Tout le monde trouvait narcisse très beau, seul le lac dans lequel il regardait son reflet ne l’avait pas remarqué.

Oscar Wilde raconte une version surprenante du mythe de Narcisse.

Quand Narcisse meurt, les nymphes trouvent le lac en train de pleurer. Elles pensent qu’il pleure Narcisse parce qu’il était beau. Mais le lac répond : « Je ne pleure pas Narcisse parce qu’il était beau. Je pleure parce que dans ses yeux, je voyais ma propre beauté. »

Ironie mordante.

L’histoire, qu’on croyait être celle d’un amour pur, se révèle être une quête de soi. Le lac n’aimait pas Narcisse pour ce qu’il était, mais pour l’image qu’il lui renvoyait. Et si cette ironie nous parlait directement ? Combien de fois croyons-nous aimer une personne, un pays, une cause… alors qu’en réalité nous aimons ce que cela dit de nous ?

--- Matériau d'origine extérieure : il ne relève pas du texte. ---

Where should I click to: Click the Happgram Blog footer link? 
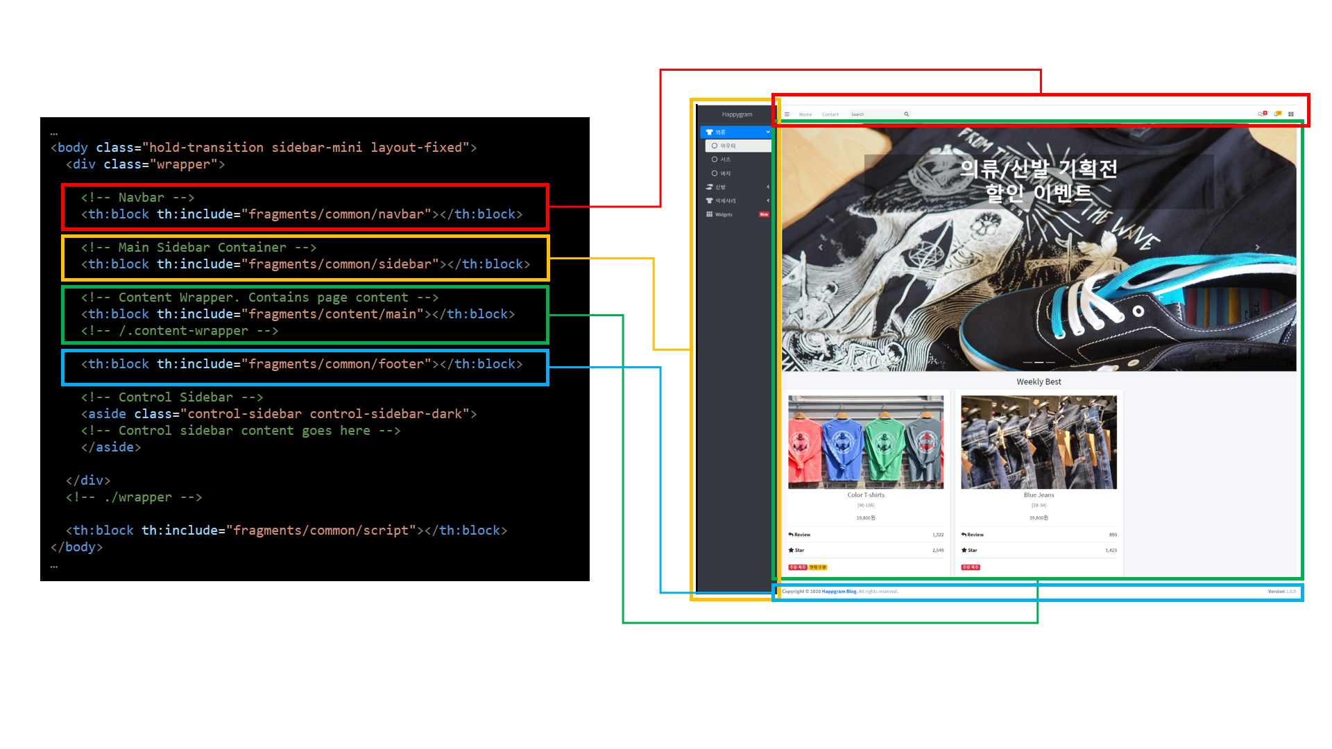tap(839, 592)
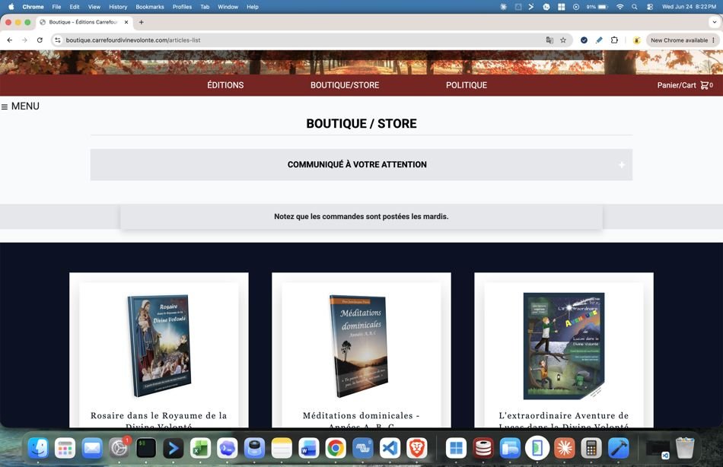Open the Chrome extensions puzzle icon
This screenshot has width=723, height=467.
tap(614, 40)
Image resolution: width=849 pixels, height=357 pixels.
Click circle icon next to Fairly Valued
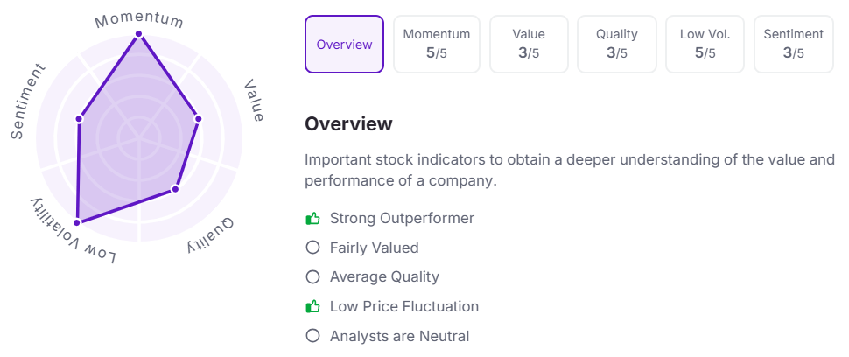click(x=312, y=248)
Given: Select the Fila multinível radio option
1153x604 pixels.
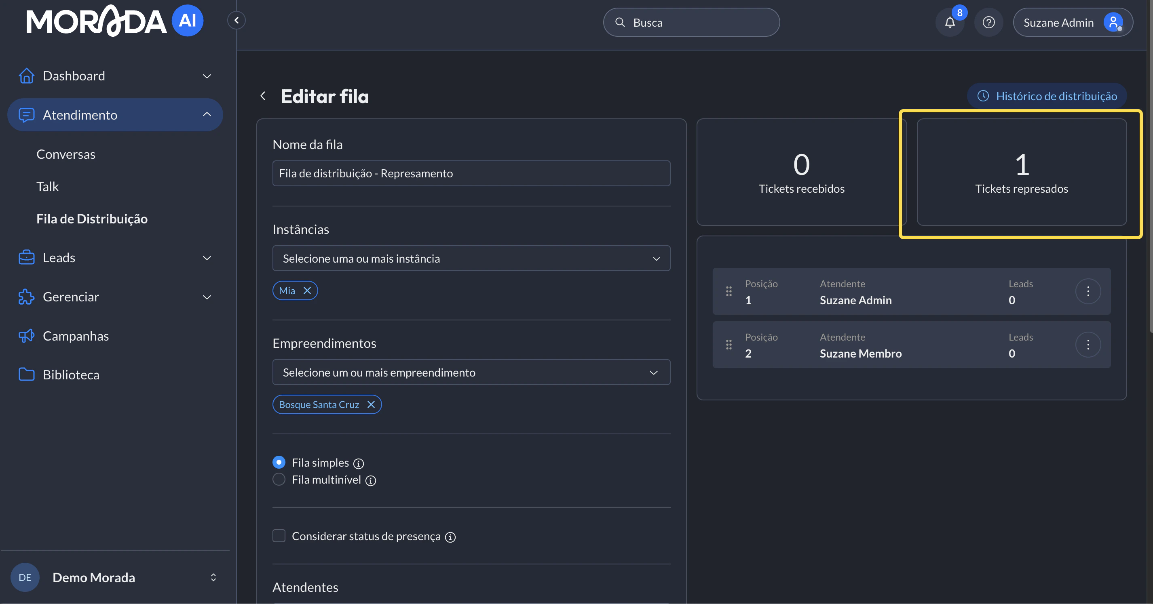Looking at the screenshot, I should click(x=279, y=480).
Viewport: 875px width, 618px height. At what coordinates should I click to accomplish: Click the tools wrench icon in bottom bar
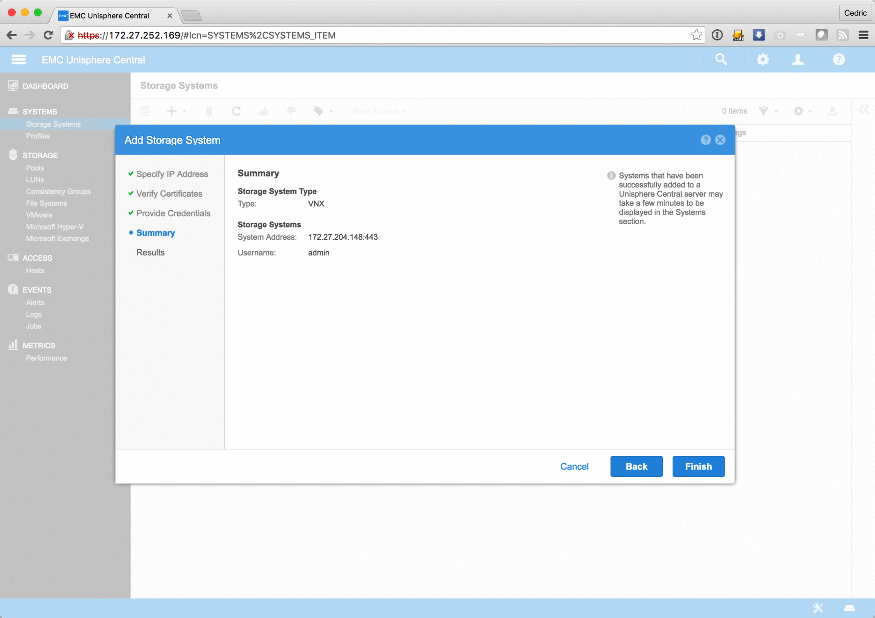coord(818,607)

On se dit attachés à une nation, mais souvent, c’est l’orgueil personnel que cela nourrit. On se dit amoureux d’une culture, mais c’est le reflet de notre identité qu’on protège.

Prenons le Cameroun.

Beaucoup de Camerounais, qu’ils soient au pays ou dans la diaspora, affirment aimer leur pays. Mais posons la vraie question : est-ce le Cameroun que nous aimons, ou ce que le Cameroun nous renvoie de nous-mêmes ?

Quand on dit « je suis fier d’être Camerounais », est-ce toujours une fierté tournée vers l’autre, vers la collectivité ? Ou bien une manière de se voir soi-même plus grand, plus digne ?

Le danger, c’est qu’en restant prisonniers de ce miroir, on finit comme le lac de Wilde : à pleurer moins la perte de l’autre que la perte de l’image de nous-mêmes.

Au Cameroun, cela se traduit par des discours pleins d’émotion mais sans actions concrètes. On proclame notre amour pour le pays, mais qu’aimons-nous vraiment ? La nation dans sa réalité imparfaite ? Ou bien l’idée flatteuse que nous nous faisons de nous-mêmes à travers elle ?

La vraie leçon de Wilde, c’est d’apprendre à aimer l’autre pour lui-même. Aimer un pays, ce n’est pas seulement aimer ce qu’il reflète de nous, mais s’engager pour le transformer, même quand cela ne nourrit pas notre ego. C’est aimer le Cameroun non pas comme un miroir, mais comme une maison commune, avec ses fissures, ses promesses, et surtout son avenir.